[WHAT IS BEING ASKED] Output exactly, please, the lines of the records below from the one containing "The height and width of the screenshot is (492, 810)." through the final line.

Pixel coordinate grounding data
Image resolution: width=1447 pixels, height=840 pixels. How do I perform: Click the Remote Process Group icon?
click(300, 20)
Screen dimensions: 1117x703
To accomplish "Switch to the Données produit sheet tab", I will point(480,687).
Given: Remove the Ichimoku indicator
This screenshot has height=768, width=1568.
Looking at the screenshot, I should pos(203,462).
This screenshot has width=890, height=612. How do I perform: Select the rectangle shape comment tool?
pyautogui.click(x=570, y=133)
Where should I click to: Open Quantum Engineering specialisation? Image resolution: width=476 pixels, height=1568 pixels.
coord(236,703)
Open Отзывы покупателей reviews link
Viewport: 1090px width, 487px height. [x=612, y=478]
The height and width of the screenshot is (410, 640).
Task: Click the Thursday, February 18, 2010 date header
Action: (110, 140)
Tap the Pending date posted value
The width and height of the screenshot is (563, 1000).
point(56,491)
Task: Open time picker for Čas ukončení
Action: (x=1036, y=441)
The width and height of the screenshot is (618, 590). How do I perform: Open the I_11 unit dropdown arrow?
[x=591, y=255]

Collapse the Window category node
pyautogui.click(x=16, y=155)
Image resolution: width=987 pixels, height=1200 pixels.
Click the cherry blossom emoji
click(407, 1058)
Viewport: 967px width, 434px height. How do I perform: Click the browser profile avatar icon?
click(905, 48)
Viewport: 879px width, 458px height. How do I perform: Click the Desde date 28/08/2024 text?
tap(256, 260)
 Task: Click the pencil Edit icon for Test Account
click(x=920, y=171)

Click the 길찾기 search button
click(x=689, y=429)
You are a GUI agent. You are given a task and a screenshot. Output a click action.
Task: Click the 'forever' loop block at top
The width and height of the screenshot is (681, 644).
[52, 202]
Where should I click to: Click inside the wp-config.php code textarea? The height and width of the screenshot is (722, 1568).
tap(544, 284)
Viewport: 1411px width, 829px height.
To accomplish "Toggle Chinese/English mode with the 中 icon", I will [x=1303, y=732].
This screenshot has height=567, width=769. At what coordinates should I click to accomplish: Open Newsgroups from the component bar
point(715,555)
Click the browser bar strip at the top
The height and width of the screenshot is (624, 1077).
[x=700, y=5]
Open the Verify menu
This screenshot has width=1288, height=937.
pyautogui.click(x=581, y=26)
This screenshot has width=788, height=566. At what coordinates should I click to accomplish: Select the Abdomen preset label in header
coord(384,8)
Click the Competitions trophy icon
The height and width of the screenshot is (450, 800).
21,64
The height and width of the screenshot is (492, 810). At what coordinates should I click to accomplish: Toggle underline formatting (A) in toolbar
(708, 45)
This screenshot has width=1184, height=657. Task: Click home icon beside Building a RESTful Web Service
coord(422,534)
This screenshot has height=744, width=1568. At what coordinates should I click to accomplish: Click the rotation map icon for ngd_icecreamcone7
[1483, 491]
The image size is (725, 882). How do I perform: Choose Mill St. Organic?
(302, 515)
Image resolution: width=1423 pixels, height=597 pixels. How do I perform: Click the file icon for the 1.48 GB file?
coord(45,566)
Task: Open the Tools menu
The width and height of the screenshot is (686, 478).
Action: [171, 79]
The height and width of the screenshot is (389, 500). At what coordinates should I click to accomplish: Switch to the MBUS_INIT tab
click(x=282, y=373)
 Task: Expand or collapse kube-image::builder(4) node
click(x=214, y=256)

[YOUR RESPONSE]
The height and width of the screenshot is (492, 810). At what coordinates should I click to accomplish: Toggle underline formatting (A) in toolbar
(708, 45)
This screenshot has width=1184, height=657. Task: Click home icon beside Building a RESTful Web Service
coord(422,534)
This screenshot has height=744, width=1568. At what coordinates should I click to accomplish: Click the rotation map icon for ngd_icecreamcone7
[1483, 491]
The image size is (725, 882). How do I perform: Choose Mill St. Organic?
(302, 515)
Image resolution: width=1423 pixels, height=597 pixels. How do I perform: Click the file icon for the 1.48 GB file?
coord(45,566)
Task: Open the Tools menu
The width and height of the screenshot is (686, 478).
Action: [171, 79]
The height and width of the screenshot is (389, 500). At what coordinates should I click to accomplish: Switch to the MBUS_INIT tab
click(x=282, y=373)
 Task: Expand or collapse kube-image::builder(4) node
click(x=214, y=256)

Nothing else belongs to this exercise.